The complexity of our applications increased enormously in recent years. We face hundreds of clusters and databases, often heterogeneous and incompatible with each other. We deploy multi-tenant applications for which we implement well-crafted solutions for tenants separately. We deploy things many times a day, automate as much as possible, and rely on monitoring and metrics to alert us about the issues. And yet, databases still fail and we need to maintain them 24/7.
Imagine a world where you don’t have to worry about your database, no bugs are deployed to production, all the performance checks happen early during the development phase, you don’t need DBAs nor the maintenance team, and still, everything works great. No matter how fantastic that sounds, you can get it today. Read on to learn how.

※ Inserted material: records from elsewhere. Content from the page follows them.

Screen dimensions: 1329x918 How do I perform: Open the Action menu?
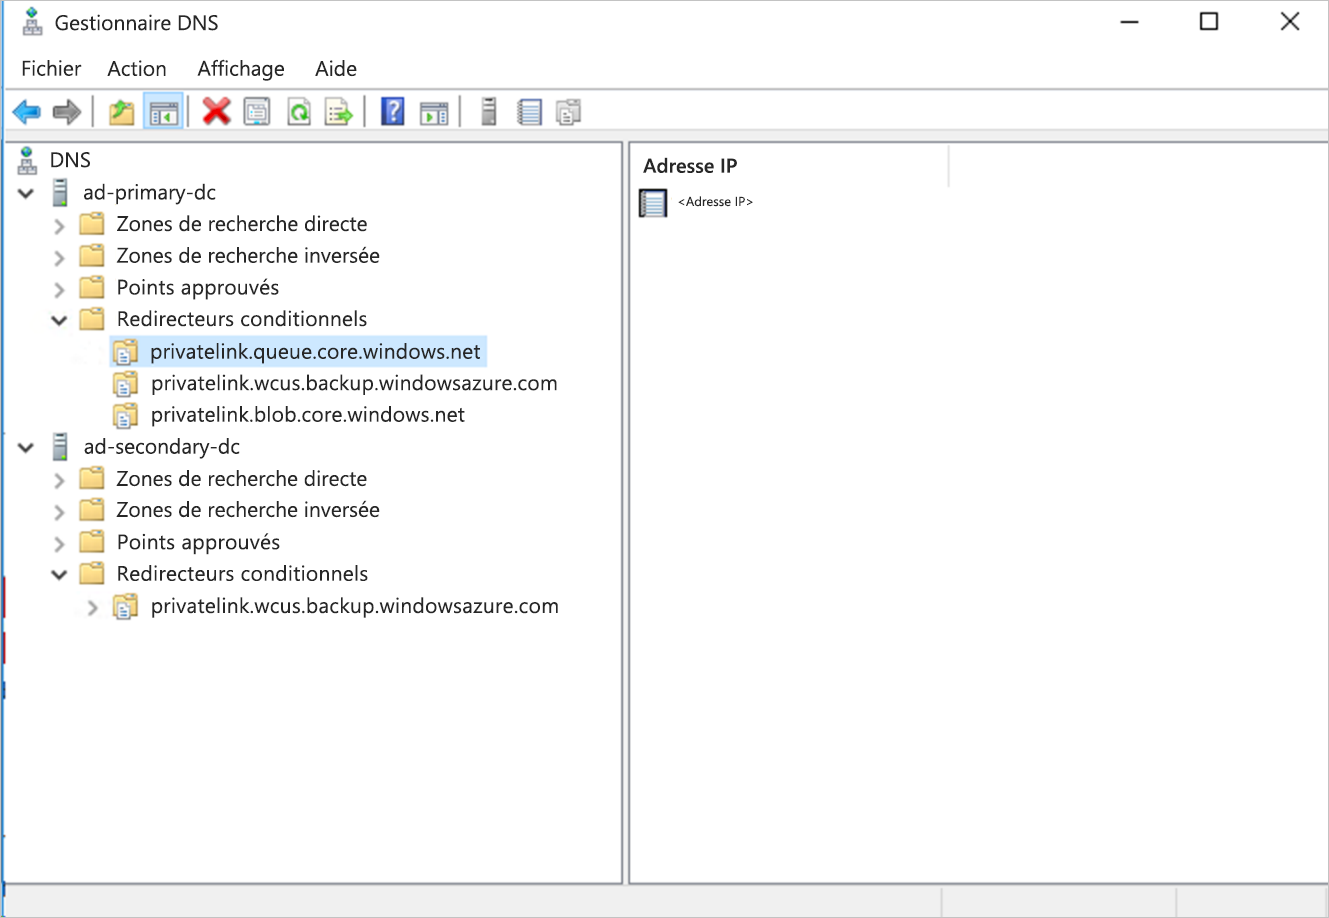point(136,68)
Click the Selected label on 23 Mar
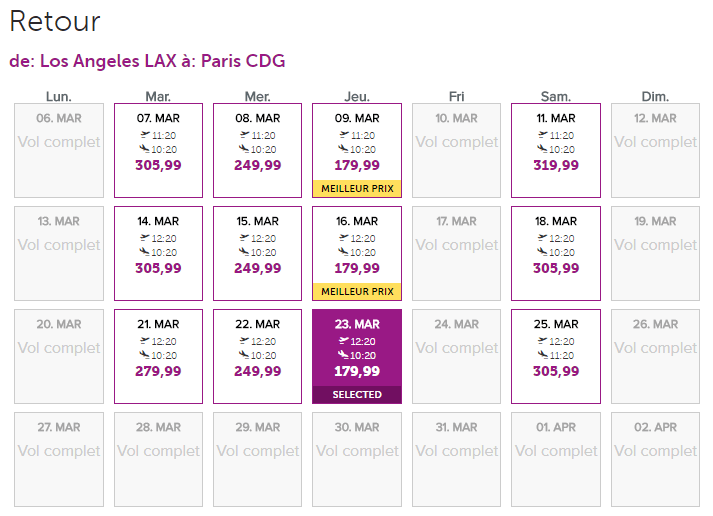The height and width of the screenshot is (516, 713). coord(357,395)
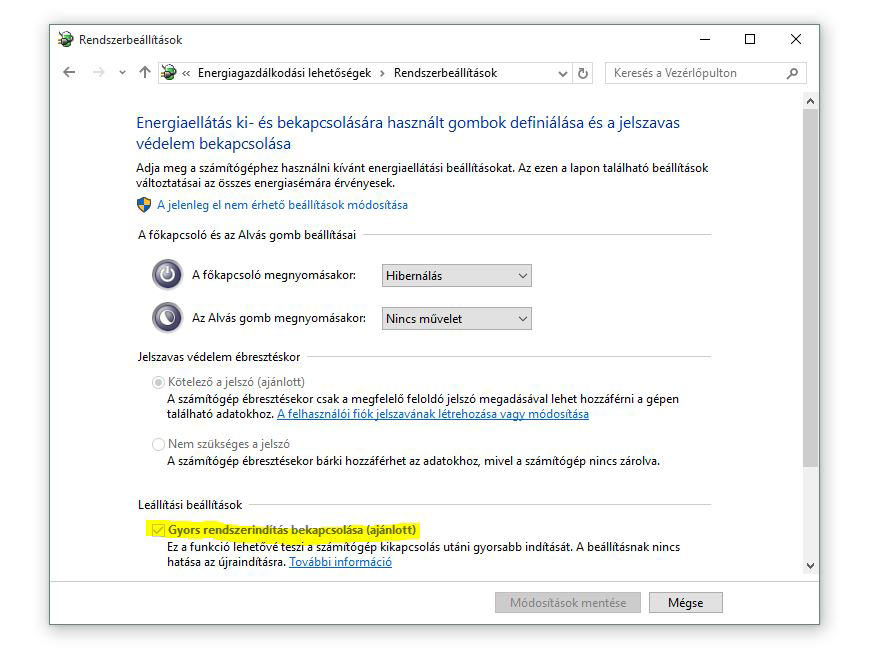
Task: Click the search magnifier icon
Action: [793, 73]
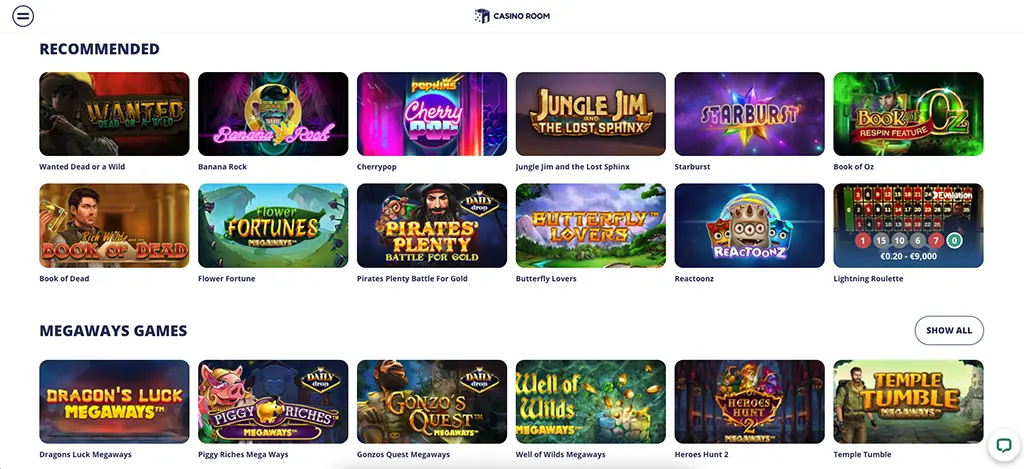Open Jungle Jim and the Lost Sphinx

(590, 114)
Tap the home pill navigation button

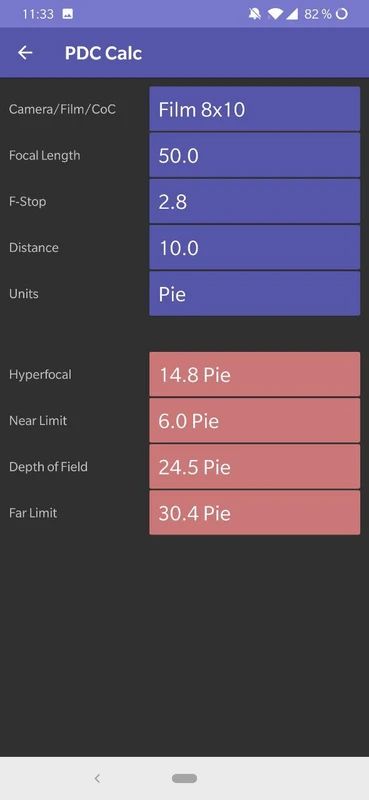184,778
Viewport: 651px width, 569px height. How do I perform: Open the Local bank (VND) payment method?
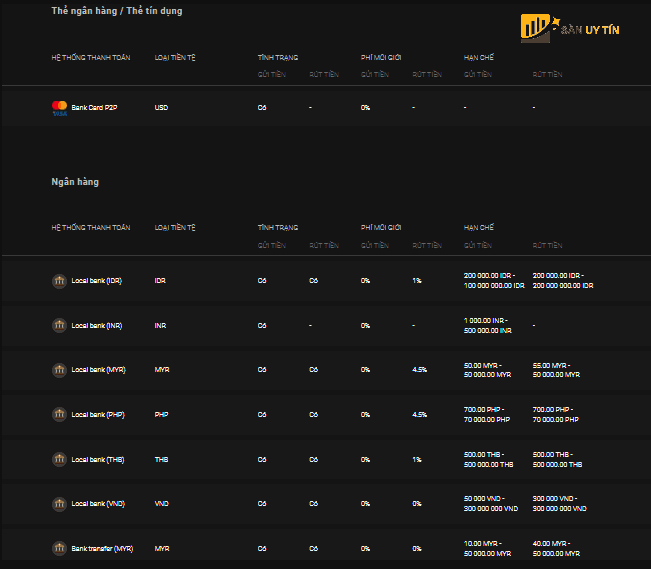coord(97,504)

When running multi-tenant applications spanning hundreds of clusters and databases, it’s not uncommon to build extensive maintenance pipelines, monitoring, and on-call rotations to achieve database reliability. Many things can break, starting with bugs, inefficient queries written by developers, or inefficient configuration and indexing. Do you worry about your databases? You’re doing it wrong. Read on to see how to stop worrying and still have continuous database reliability.
The World Today
In recent years, the sophistication of our applications has undergone a dramatic surge, presenting us with a myriad of challenges. 20 years ago we had one application with one database. Today we have hundreds of clusters and databases. Yet, just like we were expected to deploy early and often 20 years ago, we still want to move fast today. This poses many challenges:
We don’t know what’s already deployed and which things are still going through pipelines
It’s hard for us to debug issues when they cover multiple pipelines, subsystems, and databases
We need to involve many teams to maintain the solutions: developers, DevOps engineers, DBAs, and others
Teams need to communicate with each other and can’t self-serve their issues
The complexity will not decrease. It’s going to be harder and harder over the years. Therefore, we invest heavily in tools that are supposed to help us but mislead us even more instead.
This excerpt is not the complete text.